*** DATA RECORDS Section Begins ***

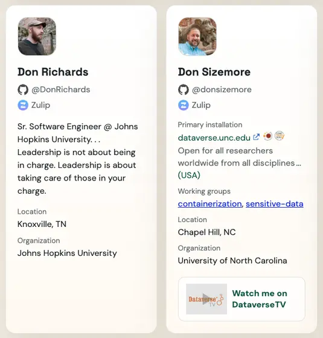The width and height of the screenshot is (323, 338).
Task: Open Don Richards profile photo
Action: [37, 36]
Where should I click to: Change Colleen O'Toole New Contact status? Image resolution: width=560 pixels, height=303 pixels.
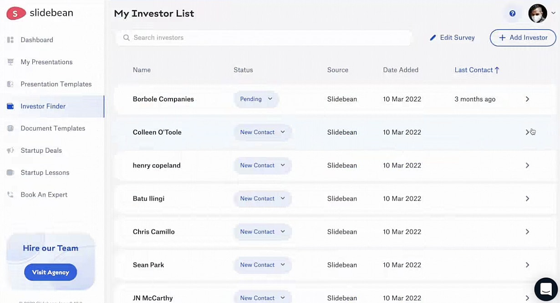click(263, 132)
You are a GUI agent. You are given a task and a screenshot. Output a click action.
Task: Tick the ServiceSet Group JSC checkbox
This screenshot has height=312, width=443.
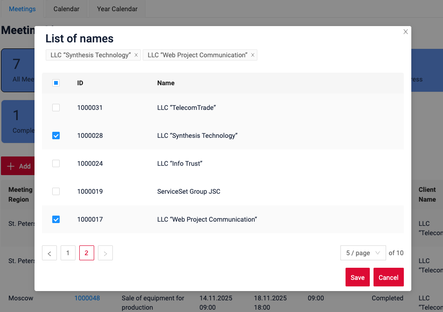coord(56,191)
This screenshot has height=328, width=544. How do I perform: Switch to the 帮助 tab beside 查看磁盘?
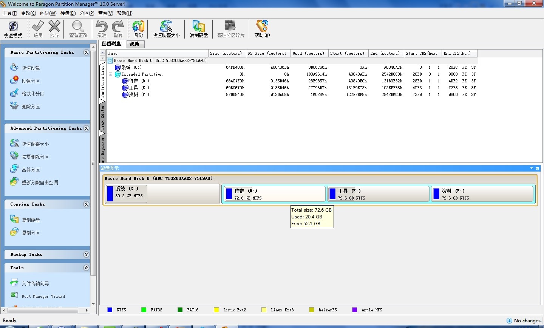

*** DATA RECORDS Section Ends ***

#### ACTIVITY:
Nothing but the lines from the one containing "Task: Tick the ServiceSet Group JSC checkbox" through the final line of the entries above should be given again, each exactly as written; omit the pictures.

#### TASK SOLUTION:
Task: Tick the ServiceSet Group JSC checkbox
This screenshot has height=312, width=443.
coord(56,191)
This screenshot has height=328, width=544. How do I perform: Switch to the 帮助 tab beside 查看磁盘?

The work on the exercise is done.